Like many other first-generation antihistamines, diphenhydramine is also a potent antimuscarinic (a competitive antagonist of muscarinic acetylcholine receptors) and, as such, at high doses can cause anticholinergic syndrome. The utility of diphenhydramine as an antiparkinson agent is the result of its blocking properties on the muscarinic acetylcholine receptors in the brain.
Diphenhydramine also acts as an intracellular sodium channel blocker, which is responsible for its actions as a local anesthetic. Diphenhydramine has also been shown to inhibit the reuptake of serotonin. It has been shown to be a potentiator of analgesia induced by morphine, but not by endogenous opioids, in rats.
Oral bioavailability of diphenhydramine is in the range of 40–60% and peak plasma concentration occurs about 2–3 hours after administration. The primary route of metabolism is two successive demethylations of the tertiary amine. The resulting primary amine is further oxidized to the carboxylic acid. The half-life is as short as 8 hours in children to 17 hours in the elderly.
In the 1960s, diphenhydramine was found to inhibit reuptake of the neurotransmitter serotonin. This discovery led to a search for viable antidepressants with similar structures and fewer side effects, culminating in the invention of fluoxetine (Prozac), a selective serotonin reuptake inhibitor (SSRI). A similar search had previously led to the synthesis of the first SSRI, zimelidine, from brompheniramine, also an antihistamine.
Society and culture
Diphenhydramine is sometimes used recreationally as a deliriant, or as a potentiator of alcohol, opiates, DXM and other depressants. Diphenhydramine is deemed to have limited abuse potential in the United States due to its potentially serious side-effect profile and limited euphoric effects, and is not a controlled substance. Since 2002, the U.S. FDA has required special labeling warning against use of multiple products that contain diphenhydramine. In some jurisdictions, diphenhydramine is often present in postmortem specimens collected during investigation of sudden infant deaths; the drug may play a role in these events.
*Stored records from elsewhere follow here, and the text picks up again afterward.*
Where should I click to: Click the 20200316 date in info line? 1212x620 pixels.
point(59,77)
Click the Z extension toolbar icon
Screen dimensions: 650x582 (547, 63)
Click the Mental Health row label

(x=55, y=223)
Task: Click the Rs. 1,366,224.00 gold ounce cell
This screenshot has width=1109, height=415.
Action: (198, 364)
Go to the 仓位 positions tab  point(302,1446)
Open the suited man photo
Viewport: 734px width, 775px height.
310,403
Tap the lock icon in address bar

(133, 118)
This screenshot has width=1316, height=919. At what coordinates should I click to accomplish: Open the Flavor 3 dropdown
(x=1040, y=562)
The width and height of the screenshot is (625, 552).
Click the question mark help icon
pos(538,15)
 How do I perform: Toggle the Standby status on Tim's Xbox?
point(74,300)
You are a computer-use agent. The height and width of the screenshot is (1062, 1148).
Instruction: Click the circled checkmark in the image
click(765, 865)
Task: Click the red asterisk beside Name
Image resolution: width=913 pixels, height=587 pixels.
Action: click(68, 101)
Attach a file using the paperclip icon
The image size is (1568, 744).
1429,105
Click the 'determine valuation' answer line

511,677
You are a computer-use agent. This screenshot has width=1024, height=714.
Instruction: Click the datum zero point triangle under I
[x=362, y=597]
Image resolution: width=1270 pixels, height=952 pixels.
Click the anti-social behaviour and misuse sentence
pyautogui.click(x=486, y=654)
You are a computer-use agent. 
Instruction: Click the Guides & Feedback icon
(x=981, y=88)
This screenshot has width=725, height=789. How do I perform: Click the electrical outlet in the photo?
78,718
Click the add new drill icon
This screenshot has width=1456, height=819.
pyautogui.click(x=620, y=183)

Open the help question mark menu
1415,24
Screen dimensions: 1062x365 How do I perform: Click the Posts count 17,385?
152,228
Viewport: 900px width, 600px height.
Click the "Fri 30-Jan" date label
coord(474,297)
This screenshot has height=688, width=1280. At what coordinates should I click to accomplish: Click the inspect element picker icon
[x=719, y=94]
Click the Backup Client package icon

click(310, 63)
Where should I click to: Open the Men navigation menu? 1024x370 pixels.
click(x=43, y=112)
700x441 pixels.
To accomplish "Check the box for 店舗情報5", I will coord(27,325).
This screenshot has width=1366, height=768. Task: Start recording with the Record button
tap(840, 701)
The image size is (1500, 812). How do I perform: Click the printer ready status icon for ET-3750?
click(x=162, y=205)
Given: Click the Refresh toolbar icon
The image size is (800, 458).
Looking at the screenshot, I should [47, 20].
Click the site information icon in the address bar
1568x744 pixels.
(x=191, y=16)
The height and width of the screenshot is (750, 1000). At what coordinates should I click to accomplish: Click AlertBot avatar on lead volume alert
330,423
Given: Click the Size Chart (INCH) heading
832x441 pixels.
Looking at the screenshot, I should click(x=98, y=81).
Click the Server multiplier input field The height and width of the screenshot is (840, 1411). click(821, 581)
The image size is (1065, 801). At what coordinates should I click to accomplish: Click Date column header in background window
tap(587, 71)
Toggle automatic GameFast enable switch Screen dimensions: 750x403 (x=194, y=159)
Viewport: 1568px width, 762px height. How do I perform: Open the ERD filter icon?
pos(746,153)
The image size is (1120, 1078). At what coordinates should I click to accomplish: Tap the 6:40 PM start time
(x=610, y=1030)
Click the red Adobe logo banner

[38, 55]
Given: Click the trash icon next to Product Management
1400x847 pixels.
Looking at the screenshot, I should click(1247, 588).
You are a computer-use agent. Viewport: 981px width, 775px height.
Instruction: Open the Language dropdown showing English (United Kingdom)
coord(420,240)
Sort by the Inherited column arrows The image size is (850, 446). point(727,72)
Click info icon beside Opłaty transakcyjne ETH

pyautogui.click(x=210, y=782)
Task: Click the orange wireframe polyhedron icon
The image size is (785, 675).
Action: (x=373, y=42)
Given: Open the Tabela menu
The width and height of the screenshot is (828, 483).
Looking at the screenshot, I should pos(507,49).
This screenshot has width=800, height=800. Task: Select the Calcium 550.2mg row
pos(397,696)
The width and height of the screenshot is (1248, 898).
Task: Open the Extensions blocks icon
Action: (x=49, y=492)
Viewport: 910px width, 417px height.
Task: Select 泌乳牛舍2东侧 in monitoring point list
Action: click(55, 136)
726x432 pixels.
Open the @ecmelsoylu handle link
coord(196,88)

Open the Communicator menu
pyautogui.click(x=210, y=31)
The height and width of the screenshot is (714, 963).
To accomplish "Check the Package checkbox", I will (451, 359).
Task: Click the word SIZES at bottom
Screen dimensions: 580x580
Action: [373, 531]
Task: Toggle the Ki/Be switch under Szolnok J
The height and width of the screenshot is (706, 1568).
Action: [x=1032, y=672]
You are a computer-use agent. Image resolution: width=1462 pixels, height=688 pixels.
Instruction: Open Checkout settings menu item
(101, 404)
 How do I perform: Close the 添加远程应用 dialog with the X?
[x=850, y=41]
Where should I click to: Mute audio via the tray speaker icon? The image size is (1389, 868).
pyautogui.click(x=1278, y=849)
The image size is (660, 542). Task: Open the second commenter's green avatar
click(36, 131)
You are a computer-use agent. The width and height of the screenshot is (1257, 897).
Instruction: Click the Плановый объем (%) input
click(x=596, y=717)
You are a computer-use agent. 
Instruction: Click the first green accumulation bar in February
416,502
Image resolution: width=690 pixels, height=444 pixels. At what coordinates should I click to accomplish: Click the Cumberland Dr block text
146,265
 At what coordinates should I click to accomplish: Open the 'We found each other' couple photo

Diphenhydramine is among prohibited and controlled substances in the Republic of Zambia, and travelers are advised not to bring the drug into the country. Several Americans have been detained by the Zambian Drug Enforcement Commission for possession of Benadryl and other over-the-counter medications containing diphenhydramine.
- Hallucinations (auditory, visual, etc.)
- Heart palpitations
- Extreme drowsiness
- Severe dizziness
- Abnormal speech (inaudibility, forced speech, etc.)
- Flushed skin
- Severe mouth and throat dryness
- Inability to urinate
- Motor disturbances
- Abdominal pain
Diphenhydramine is marketed under the trade name Benadryl by McNeil Consumer Healthcare in the U.S., Canada, and South Africa (trade names in other countries include Dimedrol, Daedalon, and Nytol). It is also available as a generic medication.